Washington has brought the markets back to growth
Trump moved the deadline for the introduction of 10% of tariffs on some Chinese goods from September 1 to December 15. The decision was made to support demand for consumer goods – from mobile phones to clothing – during the New Year holiday season. This news provoked a strong positive reaction from the markets, allowing the U.S. indices to recover from the downturn at the beginning of the week. China’s Hang Seng and China A50 Futures turned to growth, moving away from multi-month lows. The psychological effect is also important for the markets. Many times, we have seen how a sharp escalation of trade disputes is replaced with some relief. However, the general trend is still in the direction of tightening, although the mood is still far from panic.
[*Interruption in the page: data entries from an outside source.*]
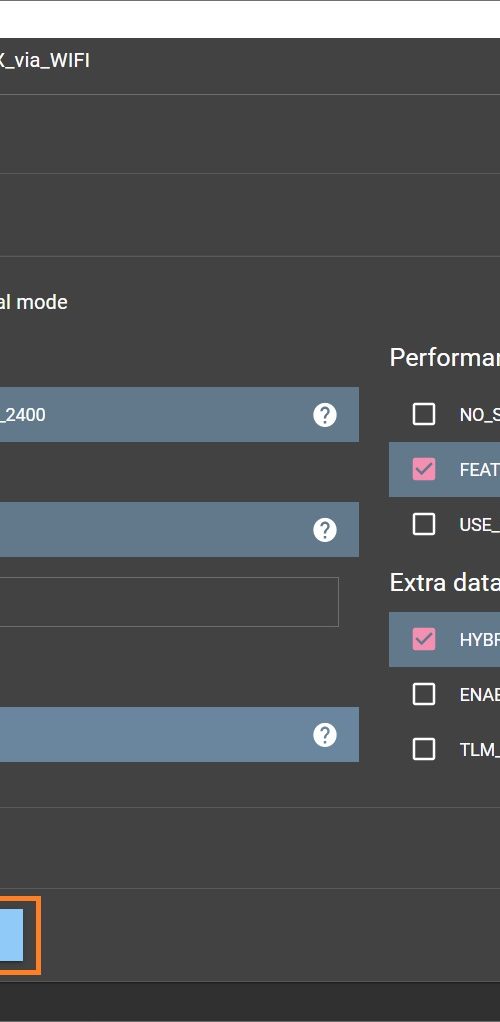Screen dimensions: 500x1022
Task: Select the X_via_WIFI flashing method text
Action: point(45,61)
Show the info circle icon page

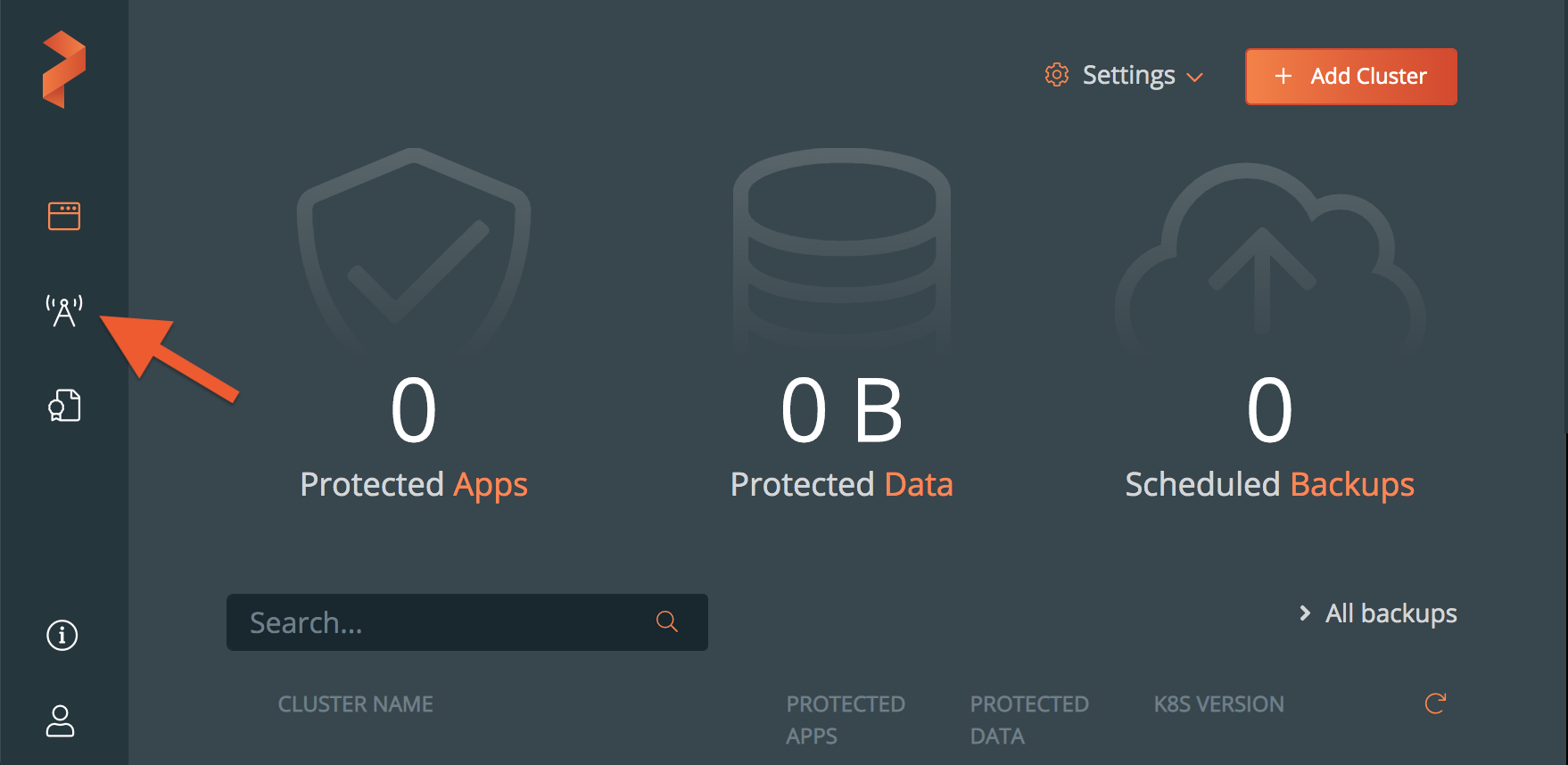pyautogui.click(x=62, y=636)
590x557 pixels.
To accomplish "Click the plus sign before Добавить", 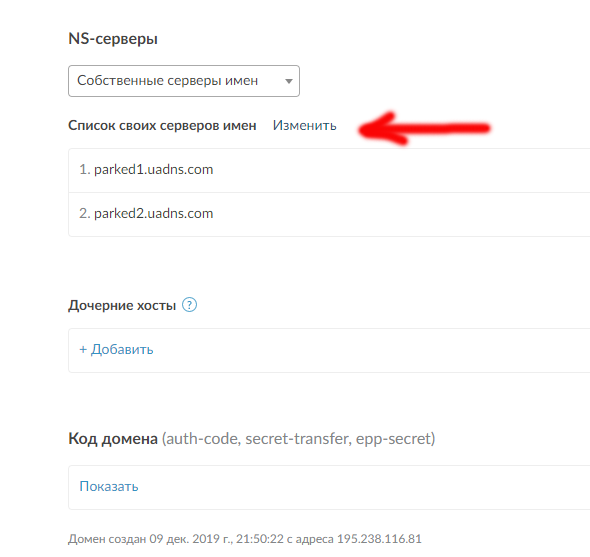I will [x=83, y=350].
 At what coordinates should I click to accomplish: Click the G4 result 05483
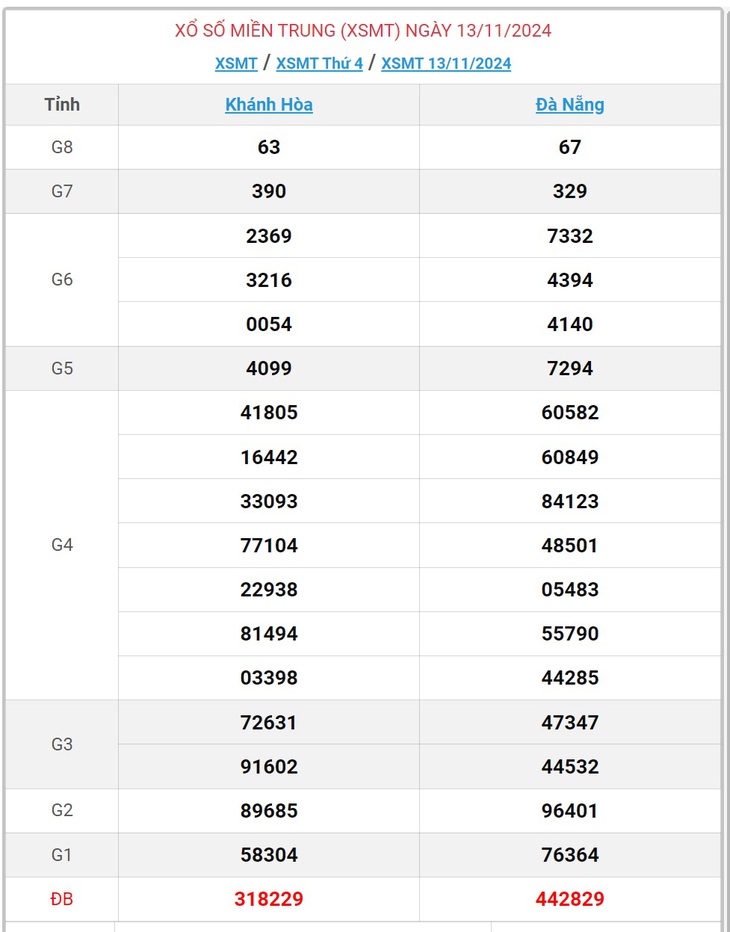[x=569, y=589]
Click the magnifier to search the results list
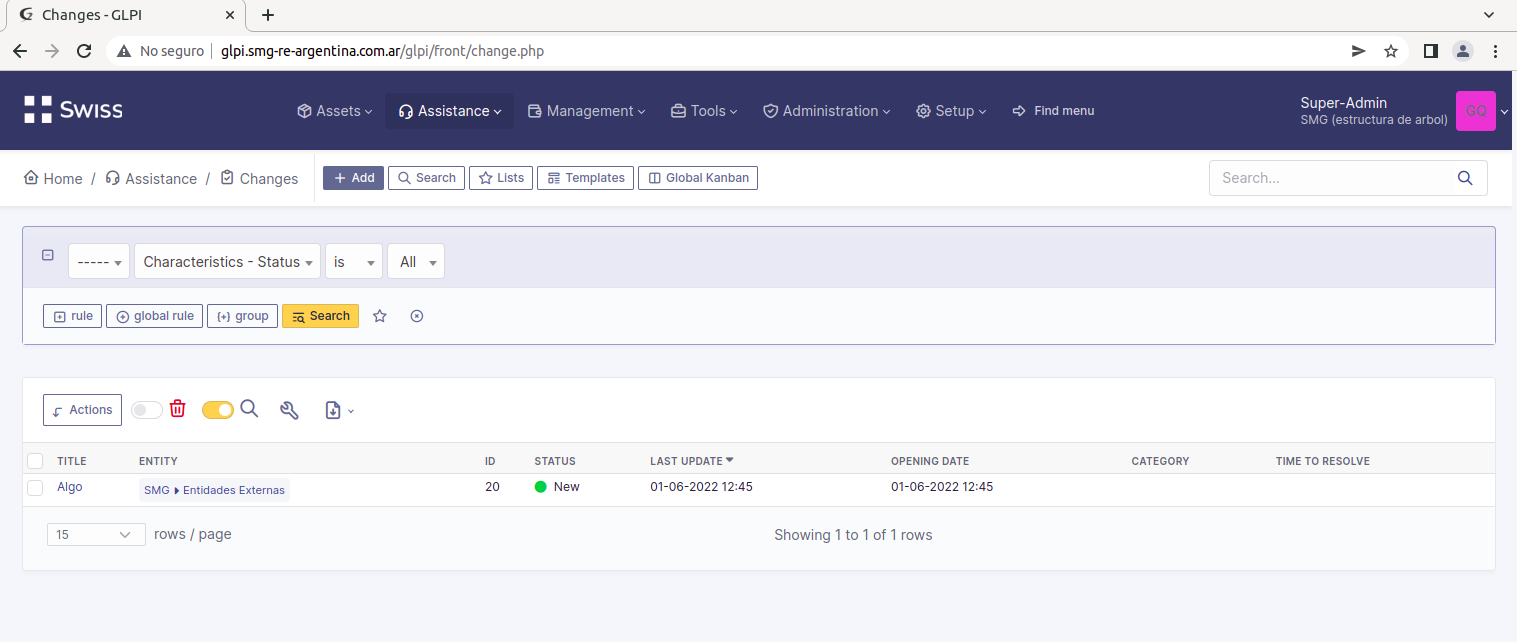This screenshot has width=1517, height=642. pyautogui.click(x=248, y=410)
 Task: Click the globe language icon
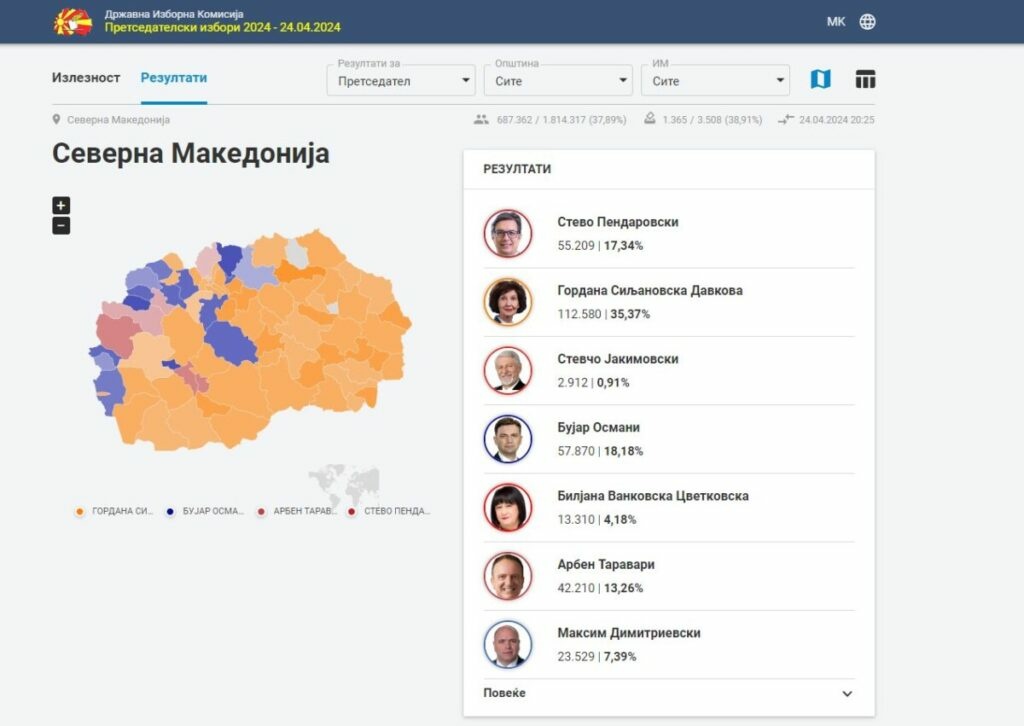click(867, 22)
An alarming surge of inflation in the U.S.
Trump’s reason for postponing the introduction of tariffs was to take care of consumers so that they could avoid a price spike before the high pre-Christmas season, as the tariffs promise to result in higher prices. Indeed, the tariffs would be bad news in light of the already rising inflation. Fresh estimates of consumer inflation in the U.S. have exceeded expectations. The core price index (excluding food and energy) grew 0.3% in June and July consecutively (the sharpest two-month increase since 2005) and accelerated to an annual rate of 2.2%, where it was last year when the Fed raised rates quarterly. This is a clear argument against the Fed’s rate cuts, which could further spur inflation.
German economy turned down
Separately from the U.S. data, it is worth noting a sharp decline in business sentiment in Germany, where the ZEW index collapsed to its lowest level in 8 years. Besides, wholesale prices are declining to last year’s levels, while consumer inflation is growing by 1.7% YoY.
China slows down again
The data that came out of China in the morning is also more pessimistic: after the spike in June, the growth rate of the production sector slowed down to 4.8%, the new 17-year lows. Investment and retail sales also disappointed, returning to a slowdown. At the same time, consumer inflation is gaining momentum, according to last week’s data.
Mild stagflation?
In normal times, rising inflation is an important indicator of economic health and consumer demand. However, in this case, there is a risk of a soft form of stagflation developing, as price increases are spurred by tariffs. At the same time, central banks are unable to hold back price rises through rate increases, so as not to hamper the already weak economic growth.
Budget is full of debt
Separately from the inflation and production sector, the budget policy should be mentioned. Both in China and the United States, the authorities have tried too hard to stimulate growth in “normal times,” so that now the gunpowder reserves are depleted. The U.S. budget deficit since the beginning of the year has already exceeded last year’s levels, and the total debt exceeds 105% of GDP or 22.5 trillion. China’s national debt is not so great – 9.5 trillion or 62% of GDP, but most experts point to the debts of provinces and cities that are not visible on the surface but also deplete resources for growth.